Nuova caldaia a biomassa con basse emissioni in atmofera presso la Fondazione Mach di Trento

La Fondazione Edmund Mach con sede a San Michele all’Adige (TN) è una struttura didattica unica in Italia: fondato nel 1874, l’istituto è un centro di ricerca e formazione nell’ambito agro-alimentare e forestale e svolge anche attività di consulenza e trasferimento di tecnologie alle aziende del settore.
La sua gestione è ispirata a criteri di efficienza, economicità e trasparenza e per questo ha da sempre perseguito studi sull'utilizzo e la valorizzazione delle biomasse legnose del Trentino, terra ricca di foreste di conifere e di scarti legnosi della vite.

Negli anni 2007/08, presso la sede della Fondazione, è stato realizzato un impianto di teleriscaldamento a biomassa, alimentato con cippato di legno locale, in grado di produrre l’acqua calda per il riscaldamento dell’intero complesso.

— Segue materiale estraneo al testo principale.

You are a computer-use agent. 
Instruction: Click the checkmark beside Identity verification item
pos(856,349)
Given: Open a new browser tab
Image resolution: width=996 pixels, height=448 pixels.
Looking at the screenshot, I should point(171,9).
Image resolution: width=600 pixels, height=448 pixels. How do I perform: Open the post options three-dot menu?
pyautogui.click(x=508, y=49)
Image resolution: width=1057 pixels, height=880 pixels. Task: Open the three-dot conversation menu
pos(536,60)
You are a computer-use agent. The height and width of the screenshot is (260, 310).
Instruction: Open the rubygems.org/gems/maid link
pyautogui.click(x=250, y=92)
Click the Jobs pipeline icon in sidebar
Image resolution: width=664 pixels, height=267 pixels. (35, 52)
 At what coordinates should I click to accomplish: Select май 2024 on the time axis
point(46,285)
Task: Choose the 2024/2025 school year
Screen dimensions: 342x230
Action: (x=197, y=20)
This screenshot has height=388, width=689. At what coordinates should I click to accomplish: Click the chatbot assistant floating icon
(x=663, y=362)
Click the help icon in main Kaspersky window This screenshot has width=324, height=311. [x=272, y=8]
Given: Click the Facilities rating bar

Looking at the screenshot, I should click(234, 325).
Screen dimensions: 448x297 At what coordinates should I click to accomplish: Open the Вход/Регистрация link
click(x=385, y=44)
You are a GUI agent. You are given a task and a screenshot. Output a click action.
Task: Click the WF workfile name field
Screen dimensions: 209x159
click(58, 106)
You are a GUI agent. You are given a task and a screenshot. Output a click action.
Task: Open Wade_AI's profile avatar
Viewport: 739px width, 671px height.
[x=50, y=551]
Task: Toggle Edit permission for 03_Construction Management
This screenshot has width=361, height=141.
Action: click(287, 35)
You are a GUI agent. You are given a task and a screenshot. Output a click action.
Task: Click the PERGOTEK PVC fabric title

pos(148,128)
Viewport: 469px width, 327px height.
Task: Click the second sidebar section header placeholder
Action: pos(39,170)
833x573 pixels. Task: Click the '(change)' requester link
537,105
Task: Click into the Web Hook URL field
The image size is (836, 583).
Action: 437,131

Nel 2014 l’impianto è stato completamente riqualificato per adempiere alle nuove e più restrittive leggi regionali sulle emissioni in atmosfera ed aumentare ulteriormente l’efficienza energetica della centrale termica. E’ stata installata una nuova caldaia a biomassa con una potenza di 3,3 MW abbinata ad un nuovo filtro elettrostatico e ad un nuovo impianto estrazione fumi con camino. Parallelamente è stata revisionato l’intero sistema di gestione, regolazione e supervisione dell’impianto.

Progetto e impianto

Progettista e Direttore Lavori: Polo Tecnologico per l' Energia S.r.l. di Lavis (TN)

Impresa appaltatrice: Viessmann Engineering S.r.l.

Prodotti Viessmann: caldaia a biomassa Vitoflex 350-FSR

Caldaia a biomassa Vitoflex 300-FSR di Viessmann

L'impianto in dettaglio - Caldaia a biomassa Vitoflex 300-FSR

La particolare tipologia costruttiva di questa caldaia assicura rendimenti eccellenti e minime emissioni di ossidi di azoto (NOx) e polveri. Innanzitutto la griglia mobile piana in camera di combustione ha un movimento controllato, lento e continuo; il combustibile avanza con un andamento graduale, anziché cadere bruscamente da una zona all’altra dalla griglia, e ciò riduce, già in questa fase, la formazione di polveri.
Inoltre, un sofisticato sistema di adduzione e preriscaldamento dell’aria primaria e di controllo delle temperature e dell’ossigeno migliora l'asciugatura del combustibile in ingresso,  aumentando il rendimento di combustione del generatore di calore. Presso la Fondazione Manch, la camera di combustione della Vitoflex 300-FSR è stata dimensionata per accettare contenuti di acqua nel combustibile fino a M60, in conformità alle reali caratteristiche del combustibile reperibile localmente.
Il processo di combustione si completa nella seconda camera di combustione della caldaia, anch’essa in mattoni refrattari, strutturata per ridurre l'emissione di NOx al camino. Ciò si ottiene, da un lato, per la prolungata permanenza dei fumi nelle due camere di combustione, dall’altro tramite il ricircolo dei fumi poveri di ossigeno, che riduce  la temperatura della fiamma in camera di combustione e quindi la formazione di NOx.